Task directions>
Only the lines below from the one containing "You are a computer-use" through the one containing "Given: Click the yellow Check Out button" belong in the answer, set down exactly, with the pictures left out.

Records to use>

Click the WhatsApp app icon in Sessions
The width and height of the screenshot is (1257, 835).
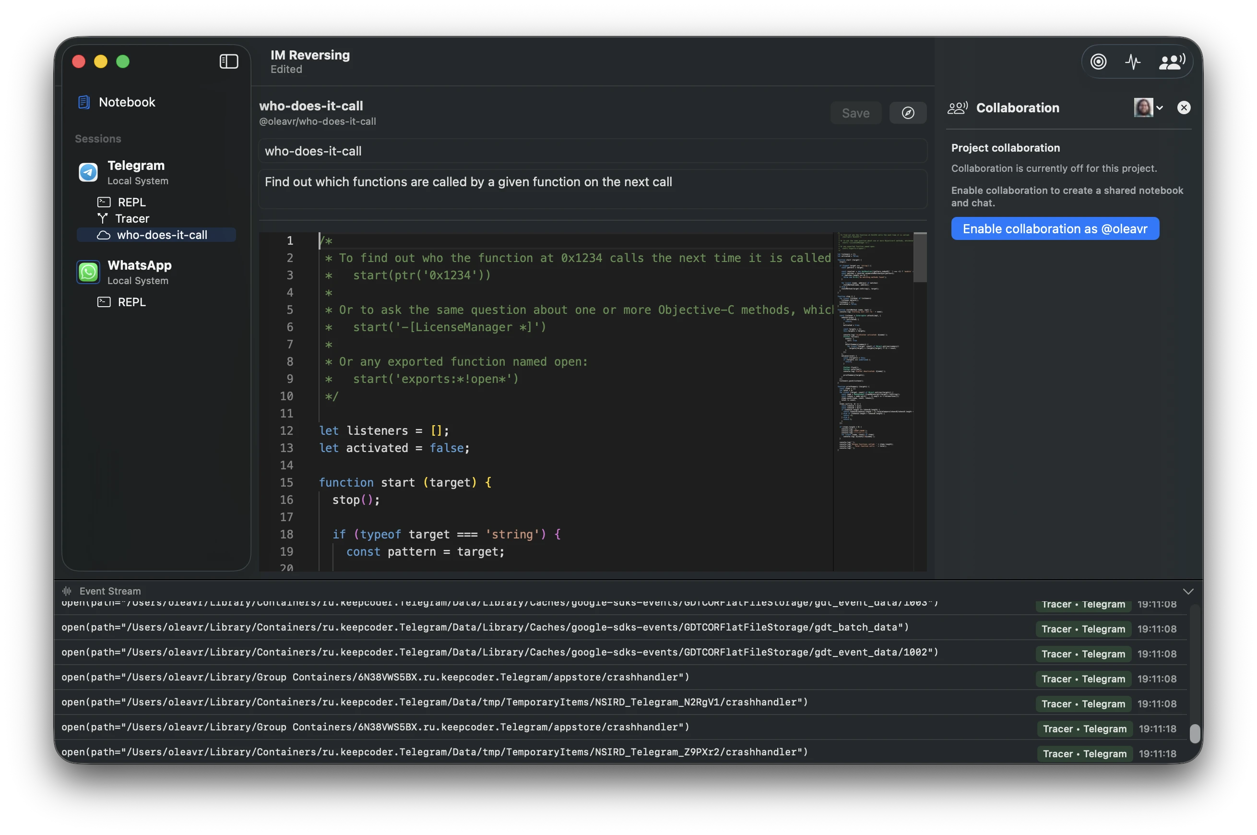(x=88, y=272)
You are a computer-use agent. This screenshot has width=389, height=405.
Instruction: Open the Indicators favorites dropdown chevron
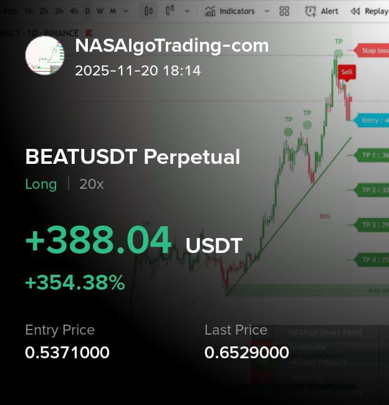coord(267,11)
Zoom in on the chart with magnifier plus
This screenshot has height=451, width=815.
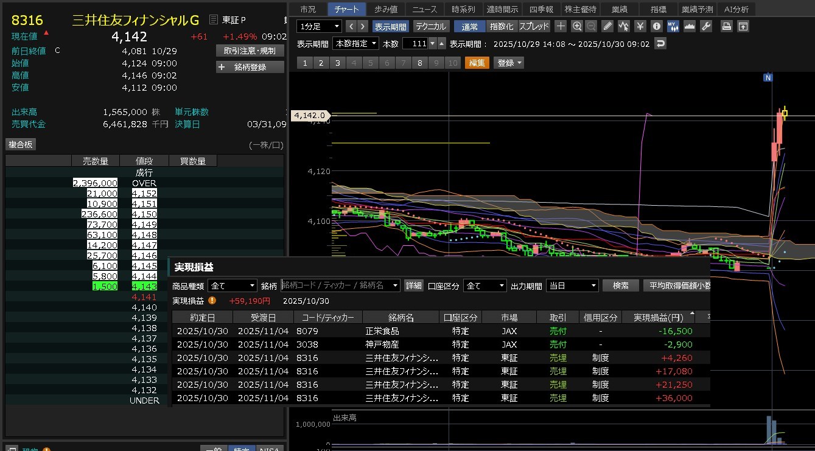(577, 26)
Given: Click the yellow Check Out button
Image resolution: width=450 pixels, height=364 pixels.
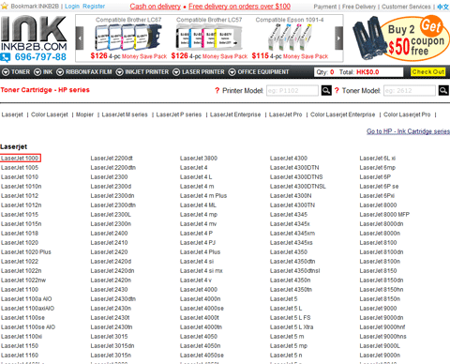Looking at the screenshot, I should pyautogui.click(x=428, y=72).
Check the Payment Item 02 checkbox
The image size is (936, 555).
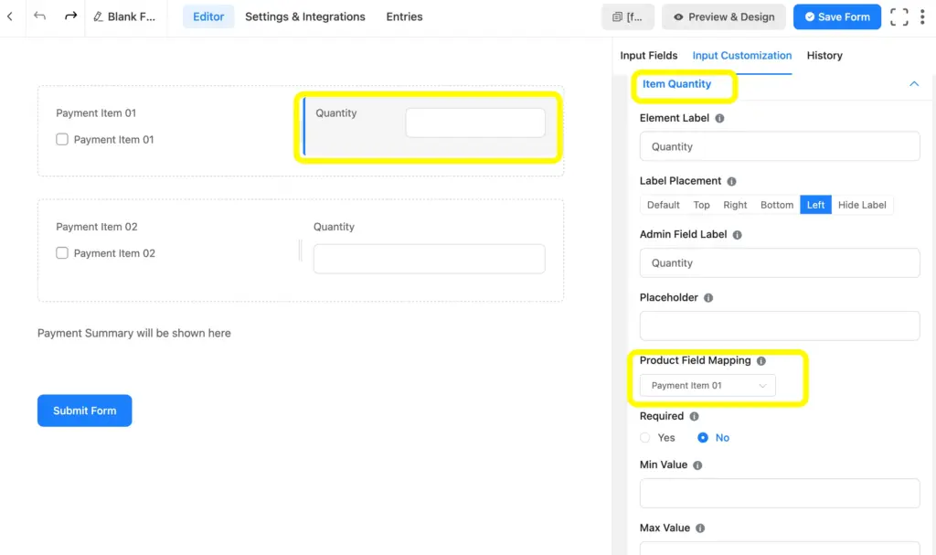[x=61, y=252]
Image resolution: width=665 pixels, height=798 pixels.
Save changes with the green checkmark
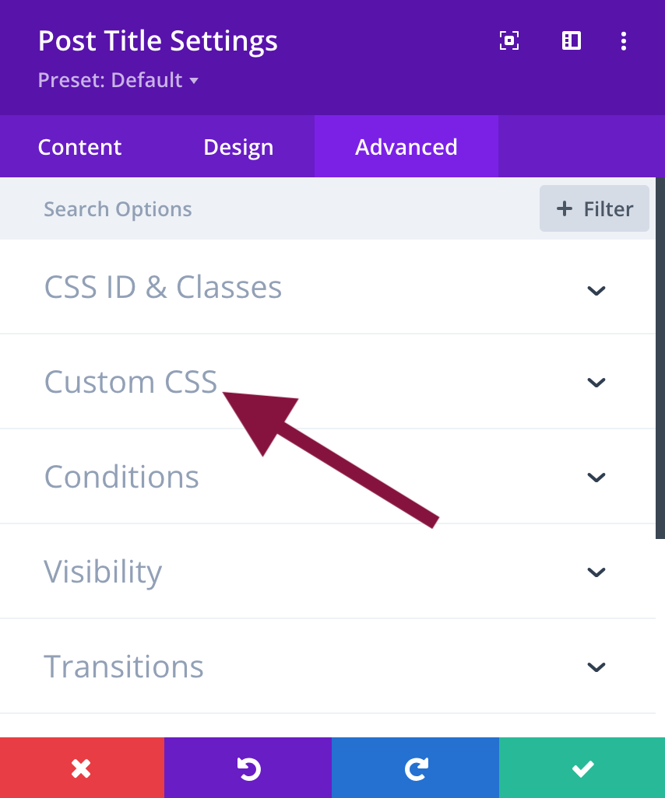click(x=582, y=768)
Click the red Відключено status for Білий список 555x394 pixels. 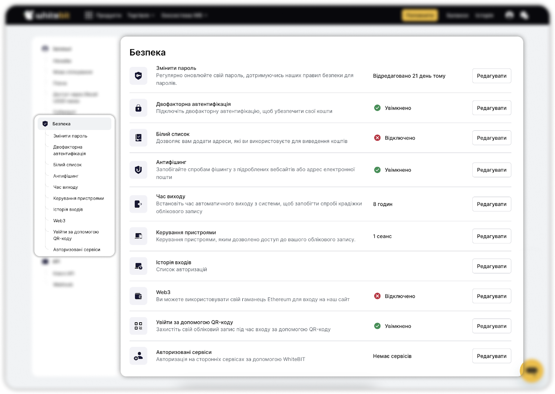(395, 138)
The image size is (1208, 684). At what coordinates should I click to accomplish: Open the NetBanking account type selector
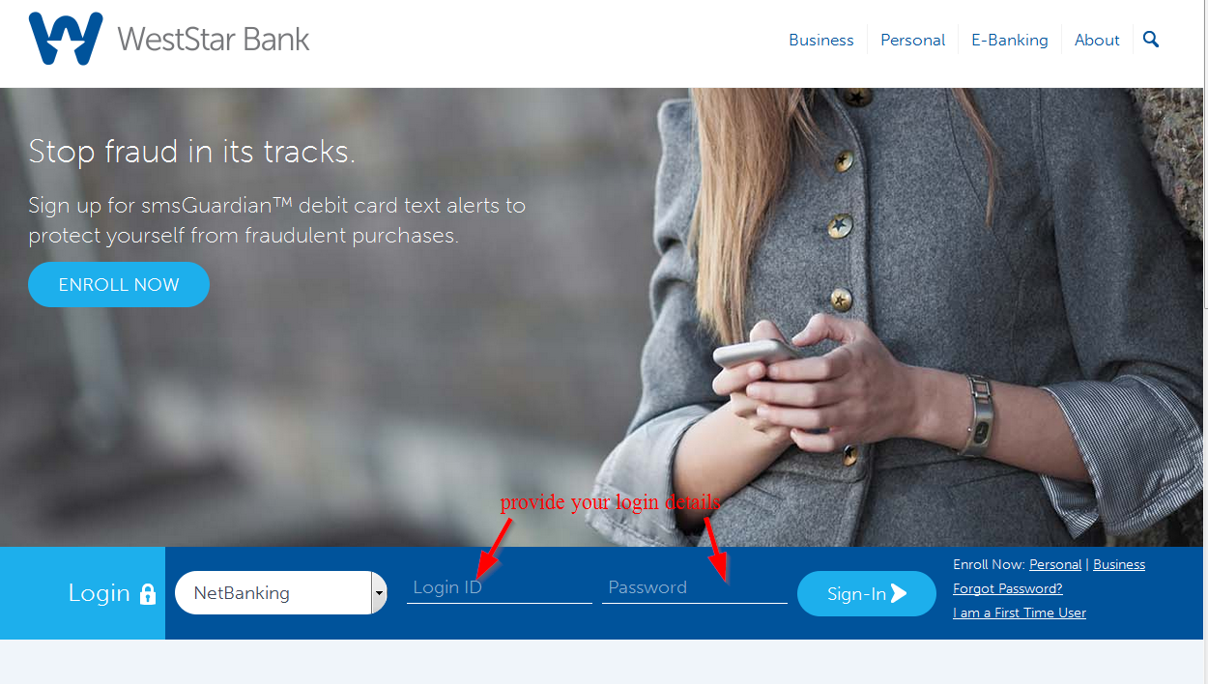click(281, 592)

The answer>
You are a computer-use agent. This screenshot has width=389, height=405.
Instruction: Open the Indicators favorites dropdown chevron
coord(267,11)
Zoom in on the chart with magnifier plus
This screenshot has height=451, width=815.
(577, 26)
Given: Click the yellow Check Out button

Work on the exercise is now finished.